Supplied passage -

※

I think I hear a threat where there isn’t any. My irrational fear side sees.. weell, are they going to take out a restraining order against me, have me arrested, come gun me down.. all sorts of things that in the real world do not seem to happen to me.

It’s just upsetting. I don’t know the “right” thing to do, and I am conflicted between that part of me that says complience with any request is the “right” thing to do and the part of me that says treating Person A in the way I would choose to be treated is the “right” thing to do.

9 Responses to “A problem I keep struggling with..”

  1. Clint Says:

    For one who wants a new universe with a new set of rules that include having to give permission to be born, or having to give permission for someone else to touch you … it would follow that you would not have trouble with the concept extending to one’s [spouse|child|parent].

  2. Sheer Says:

    Well, with one example (spouse) it wasn’t a big problem because I trusted them (the spouse) to have everyone’s best interests in mind. I tend to generically distrust parents until they prove trustworthy, because of my own history. I don’t trust my parents to control who I talk to – I would *hate* to have them in that role, because I feel they would abuse their power to apply their morals to me.

※

Data shown -

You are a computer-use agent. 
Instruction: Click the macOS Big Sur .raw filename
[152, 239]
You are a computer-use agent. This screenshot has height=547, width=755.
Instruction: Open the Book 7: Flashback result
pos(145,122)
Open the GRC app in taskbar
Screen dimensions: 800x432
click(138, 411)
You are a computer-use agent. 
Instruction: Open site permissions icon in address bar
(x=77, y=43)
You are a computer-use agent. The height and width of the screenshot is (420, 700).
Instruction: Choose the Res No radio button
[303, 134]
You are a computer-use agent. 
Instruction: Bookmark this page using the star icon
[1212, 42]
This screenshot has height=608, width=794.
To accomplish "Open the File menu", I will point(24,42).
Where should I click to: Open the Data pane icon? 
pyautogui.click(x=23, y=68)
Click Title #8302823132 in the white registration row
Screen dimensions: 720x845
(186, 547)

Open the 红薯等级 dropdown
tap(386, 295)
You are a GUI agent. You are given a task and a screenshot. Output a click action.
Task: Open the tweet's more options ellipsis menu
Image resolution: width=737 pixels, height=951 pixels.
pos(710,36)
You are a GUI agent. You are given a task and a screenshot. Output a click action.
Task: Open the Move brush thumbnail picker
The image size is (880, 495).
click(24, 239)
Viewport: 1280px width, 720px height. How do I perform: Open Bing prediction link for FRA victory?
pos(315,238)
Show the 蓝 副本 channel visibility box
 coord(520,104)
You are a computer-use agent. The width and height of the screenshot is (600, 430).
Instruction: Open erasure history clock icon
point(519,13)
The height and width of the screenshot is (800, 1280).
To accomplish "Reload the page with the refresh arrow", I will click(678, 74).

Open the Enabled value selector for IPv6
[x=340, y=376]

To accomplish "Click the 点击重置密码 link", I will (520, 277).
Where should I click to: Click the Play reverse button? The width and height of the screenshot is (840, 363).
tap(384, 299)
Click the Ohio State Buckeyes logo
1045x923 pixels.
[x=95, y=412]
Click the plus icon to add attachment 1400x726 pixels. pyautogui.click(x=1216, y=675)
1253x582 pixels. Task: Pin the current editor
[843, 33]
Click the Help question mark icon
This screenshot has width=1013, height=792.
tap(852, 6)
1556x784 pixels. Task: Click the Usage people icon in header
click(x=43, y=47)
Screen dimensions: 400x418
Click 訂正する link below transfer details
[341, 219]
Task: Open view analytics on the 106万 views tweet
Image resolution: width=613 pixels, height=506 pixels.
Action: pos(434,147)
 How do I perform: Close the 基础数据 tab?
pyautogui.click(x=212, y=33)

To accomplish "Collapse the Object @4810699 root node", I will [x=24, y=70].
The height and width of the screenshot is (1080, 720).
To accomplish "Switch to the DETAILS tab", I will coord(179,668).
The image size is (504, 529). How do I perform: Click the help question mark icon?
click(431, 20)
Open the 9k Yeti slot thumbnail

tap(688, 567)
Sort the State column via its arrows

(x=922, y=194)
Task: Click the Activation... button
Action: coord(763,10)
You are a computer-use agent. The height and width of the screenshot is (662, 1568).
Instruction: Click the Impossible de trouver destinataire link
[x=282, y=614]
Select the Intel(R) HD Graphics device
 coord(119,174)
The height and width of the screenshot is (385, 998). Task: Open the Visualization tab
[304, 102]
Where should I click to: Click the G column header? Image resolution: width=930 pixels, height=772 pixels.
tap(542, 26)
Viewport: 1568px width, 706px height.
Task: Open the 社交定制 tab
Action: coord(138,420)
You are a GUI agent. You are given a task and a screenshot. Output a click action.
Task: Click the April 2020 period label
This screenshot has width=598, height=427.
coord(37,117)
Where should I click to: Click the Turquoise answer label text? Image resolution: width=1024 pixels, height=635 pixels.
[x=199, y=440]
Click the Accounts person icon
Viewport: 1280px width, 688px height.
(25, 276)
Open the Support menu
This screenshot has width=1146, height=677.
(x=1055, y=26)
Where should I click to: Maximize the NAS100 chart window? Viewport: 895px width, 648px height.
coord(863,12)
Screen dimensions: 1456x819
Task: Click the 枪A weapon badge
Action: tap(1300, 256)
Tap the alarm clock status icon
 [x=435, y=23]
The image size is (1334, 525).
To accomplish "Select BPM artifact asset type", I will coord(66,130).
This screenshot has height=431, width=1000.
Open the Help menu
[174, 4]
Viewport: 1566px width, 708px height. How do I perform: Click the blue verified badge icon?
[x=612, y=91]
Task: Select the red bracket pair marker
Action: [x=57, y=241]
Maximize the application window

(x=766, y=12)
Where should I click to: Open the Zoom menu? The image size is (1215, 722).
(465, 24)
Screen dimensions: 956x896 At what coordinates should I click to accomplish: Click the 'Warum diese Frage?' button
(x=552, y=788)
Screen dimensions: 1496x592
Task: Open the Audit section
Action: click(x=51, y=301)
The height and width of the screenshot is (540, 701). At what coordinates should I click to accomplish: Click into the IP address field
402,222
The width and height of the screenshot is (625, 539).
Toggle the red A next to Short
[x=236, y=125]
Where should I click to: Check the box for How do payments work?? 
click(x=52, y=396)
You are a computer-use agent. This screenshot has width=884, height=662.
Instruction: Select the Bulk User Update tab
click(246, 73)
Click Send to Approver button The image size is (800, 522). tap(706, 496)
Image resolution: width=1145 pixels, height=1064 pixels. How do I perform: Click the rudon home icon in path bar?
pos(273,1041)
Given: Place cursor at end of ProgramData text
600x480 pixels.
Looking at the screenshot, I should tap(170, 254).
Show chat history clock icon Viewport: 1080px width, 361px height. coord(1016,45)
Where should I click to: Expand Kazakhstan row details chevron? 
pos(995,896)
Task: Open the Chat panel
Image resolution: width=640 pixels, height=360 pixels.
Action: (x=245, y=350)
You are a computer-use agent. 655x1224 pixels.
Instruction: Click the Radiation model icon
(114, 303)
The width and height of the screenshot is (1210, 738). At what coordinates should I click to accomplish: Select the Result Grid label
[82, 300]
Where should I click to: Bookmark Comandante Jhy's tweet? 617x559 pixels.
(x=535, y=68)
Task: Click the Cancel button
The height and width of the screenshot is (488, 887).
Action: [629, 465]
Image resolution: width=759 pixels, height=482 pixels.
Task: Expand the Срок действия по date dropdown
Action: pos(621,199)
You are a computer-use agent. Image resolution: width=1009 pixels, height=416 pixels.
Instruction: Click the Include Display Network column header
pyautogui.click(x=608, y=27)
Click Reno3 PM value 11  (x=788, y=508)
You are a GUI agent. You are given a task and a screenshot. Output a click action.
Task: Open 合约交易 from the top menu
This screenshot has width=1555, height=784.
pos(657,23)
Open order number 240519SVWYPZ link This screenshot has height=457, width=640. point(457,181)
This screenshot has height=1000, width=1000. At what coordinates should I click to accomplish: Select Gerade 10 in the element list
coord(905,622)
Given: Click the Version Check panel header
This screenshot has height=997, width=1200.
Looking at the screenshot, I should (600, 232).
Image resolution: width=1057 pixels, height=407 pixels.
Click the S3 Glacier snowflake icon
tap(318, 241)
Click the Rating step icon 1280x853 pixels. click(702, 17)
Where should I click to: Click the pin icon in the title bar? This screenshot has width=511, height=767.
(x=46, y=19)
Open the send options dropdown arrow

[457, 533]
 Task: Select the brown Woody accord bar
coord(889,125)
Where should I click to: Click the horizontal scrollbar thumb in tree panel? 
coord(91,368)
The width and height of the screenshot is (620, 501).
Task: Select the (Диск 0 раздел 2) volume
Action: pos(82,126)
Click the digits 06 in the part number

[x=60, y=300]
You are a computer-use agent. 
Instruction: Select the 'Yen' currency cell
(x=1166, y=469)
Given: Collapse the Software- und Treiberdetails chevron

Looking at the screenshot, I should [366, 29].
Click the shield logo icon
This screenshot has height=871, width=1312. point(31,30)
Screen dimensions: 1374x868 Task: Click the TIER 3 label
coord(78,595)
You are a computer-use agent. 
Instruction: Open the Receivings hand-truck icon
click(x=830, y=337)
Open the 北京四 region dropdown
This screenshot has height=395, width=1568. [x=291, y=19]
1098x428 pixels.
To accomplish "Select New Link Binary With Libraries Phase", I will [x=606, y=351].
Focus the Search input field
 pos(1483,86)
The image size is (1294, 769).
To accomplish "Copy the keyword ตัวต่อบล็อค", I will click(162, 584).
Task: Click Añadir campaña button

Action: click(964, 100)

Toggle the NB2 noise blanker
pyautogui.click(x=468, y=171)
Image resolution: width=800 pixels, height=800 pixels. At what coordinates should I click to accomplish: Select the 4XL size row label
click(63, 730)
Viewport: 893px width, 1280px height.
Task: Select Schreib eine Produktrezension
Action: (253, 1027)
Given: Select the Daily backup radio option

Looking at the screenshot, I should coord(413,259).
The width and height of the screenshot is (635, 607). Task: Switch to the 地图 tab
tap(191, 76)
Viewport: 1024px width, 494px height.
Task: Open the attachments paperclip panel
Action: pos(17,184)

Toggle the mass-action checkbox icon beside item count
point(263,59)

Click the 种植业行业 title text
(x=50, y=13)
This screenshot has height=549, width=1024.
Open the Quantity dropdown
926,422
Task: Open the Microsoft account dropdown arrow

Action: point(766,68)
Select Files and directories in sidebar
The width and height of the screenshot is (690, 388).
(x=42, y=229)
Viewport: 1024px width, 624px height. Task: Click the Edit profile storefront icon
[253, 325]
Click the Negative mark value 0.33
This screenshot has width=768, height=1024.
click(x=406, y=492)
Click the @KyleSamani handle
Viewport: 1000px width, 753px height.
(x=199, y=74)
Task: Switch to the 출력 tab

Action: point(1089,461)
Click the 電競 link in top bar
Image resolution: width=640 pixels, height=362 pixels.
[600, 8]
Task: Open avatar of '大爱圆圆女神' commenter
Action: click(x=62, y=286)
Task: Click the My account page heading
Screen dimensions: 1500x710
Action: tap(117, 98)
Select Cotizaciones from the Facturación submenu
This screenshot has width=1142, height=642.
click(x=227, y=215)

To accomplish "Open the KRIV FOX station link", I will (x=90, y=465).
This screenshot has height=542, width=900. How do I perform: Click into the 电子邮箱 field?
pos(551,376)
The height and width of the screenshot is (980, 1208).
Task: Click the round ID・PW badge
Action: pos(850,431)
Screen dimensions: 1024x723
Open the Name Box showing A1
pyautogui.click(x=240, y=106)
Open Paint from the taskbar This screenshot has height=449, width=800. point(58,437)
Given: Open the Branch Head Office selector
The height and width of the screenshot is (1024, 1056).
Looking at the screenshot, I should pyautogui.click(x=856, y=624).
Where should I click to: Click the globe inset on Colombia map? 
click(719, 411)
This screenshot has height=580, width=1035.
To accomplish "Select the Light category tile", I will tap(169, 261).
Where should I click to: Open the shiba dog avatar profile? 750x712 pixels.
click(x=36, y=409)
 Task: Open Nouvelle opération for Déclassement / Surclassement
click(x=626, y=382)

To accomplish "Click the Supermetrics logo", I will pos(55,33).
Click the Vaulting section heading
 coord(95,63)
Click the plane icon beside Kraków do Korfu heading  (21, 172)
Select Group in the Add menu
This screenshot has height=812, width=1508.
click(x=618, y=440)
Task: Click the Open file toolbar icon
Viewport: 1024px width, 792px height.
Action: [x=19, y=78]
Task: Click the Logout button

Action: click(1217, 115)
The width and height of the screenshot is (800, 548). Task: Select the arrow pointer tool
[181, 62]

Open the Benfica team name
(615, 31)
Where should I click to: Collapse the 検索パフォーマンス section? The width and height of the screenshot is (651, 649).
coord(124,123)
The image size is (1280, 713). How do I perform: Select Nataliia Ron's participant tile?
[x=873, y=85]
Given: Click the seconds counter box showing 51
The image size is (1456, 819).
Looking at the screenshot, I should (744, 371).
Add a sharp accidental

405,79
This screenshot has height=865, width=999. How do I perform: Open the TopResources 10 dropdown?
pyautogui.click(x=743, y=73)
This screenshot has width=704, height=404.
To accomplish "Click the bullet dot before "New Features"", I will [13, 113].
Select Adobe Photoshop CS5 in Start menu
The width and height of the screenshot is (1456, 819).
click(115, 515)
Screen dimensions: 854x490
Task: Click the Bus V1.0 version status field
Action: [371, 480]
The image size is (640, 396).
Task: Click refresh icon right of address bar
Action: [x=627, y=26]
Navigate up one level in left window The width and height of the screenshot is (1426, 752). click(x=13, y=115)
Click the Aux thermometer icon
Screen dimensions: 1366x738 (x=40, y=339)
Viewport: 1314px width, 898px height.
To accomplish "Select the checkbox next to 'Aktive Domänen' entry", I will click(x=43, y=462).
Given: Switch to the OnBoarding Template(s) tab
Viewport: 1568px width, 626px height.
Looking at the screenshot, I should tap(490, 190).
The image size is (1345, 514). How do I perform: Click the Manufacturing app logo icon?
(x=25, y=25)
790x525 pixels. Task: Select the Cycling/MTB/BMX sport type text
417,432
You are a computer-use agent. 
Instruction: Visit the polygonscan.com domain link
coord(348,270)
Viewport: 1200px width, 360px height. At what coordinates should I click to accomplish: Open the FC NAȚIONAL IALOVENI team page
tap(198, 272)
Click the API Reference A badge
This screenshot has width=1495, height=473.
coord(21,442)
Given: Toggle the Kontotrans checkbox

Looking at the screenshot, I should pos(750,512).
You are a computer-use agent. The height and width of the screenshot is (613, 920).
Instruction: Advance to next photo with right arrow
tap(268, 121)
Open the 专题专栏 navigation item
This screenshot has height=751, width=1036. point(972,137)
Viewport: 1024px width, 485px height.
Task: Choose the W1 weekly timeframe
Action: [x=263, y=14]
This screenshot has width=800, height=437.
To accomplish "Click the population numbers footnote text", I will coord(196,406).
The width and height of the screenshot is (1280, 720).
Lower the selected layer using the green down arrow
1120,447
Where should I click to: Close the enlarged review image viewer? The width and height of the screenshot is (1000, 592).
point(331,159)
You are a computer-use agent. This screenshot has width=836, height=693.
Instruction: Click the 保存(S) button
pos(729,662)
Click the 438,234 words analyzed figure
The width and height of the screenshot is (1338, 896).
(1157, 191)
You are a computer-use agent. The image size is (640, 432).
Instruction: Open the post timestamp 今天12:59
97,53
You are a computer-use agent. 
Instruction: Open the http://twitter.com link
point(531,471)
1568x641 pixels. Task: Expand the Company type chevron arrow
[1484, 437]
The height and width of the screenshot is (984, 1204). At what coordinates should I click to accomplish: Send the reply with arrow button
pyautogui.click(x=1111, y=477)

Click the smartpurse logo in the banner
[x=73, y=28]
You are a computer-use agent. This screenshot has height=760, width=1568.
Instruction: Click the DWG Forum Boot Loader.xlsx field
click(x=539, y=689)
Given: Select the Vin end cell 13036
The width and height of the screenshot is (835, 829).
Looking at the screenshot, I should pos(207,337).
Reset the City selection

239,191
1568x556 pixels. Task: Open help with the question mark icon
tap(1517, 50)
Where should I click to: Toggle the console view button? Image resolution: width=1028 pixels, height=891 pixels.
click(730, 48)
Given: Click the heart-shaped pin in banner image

※

Using the information -
[A] Name each family role in the bracketed list in the comment by Clint in the passage.
[B] Extract from the passage the stretch from "It’s just upsetting." through "thing to do.".

Answers for this exercise -
[A] spouse, child, parent

[B]
It’s just upsetting. I don’t know the “right” thing to do, and I am conflicted between that part of me that says complience with any request is the “right” thing to do and the part of me that says treating Person A in the way I would choose to be treated is the “right” thing to do.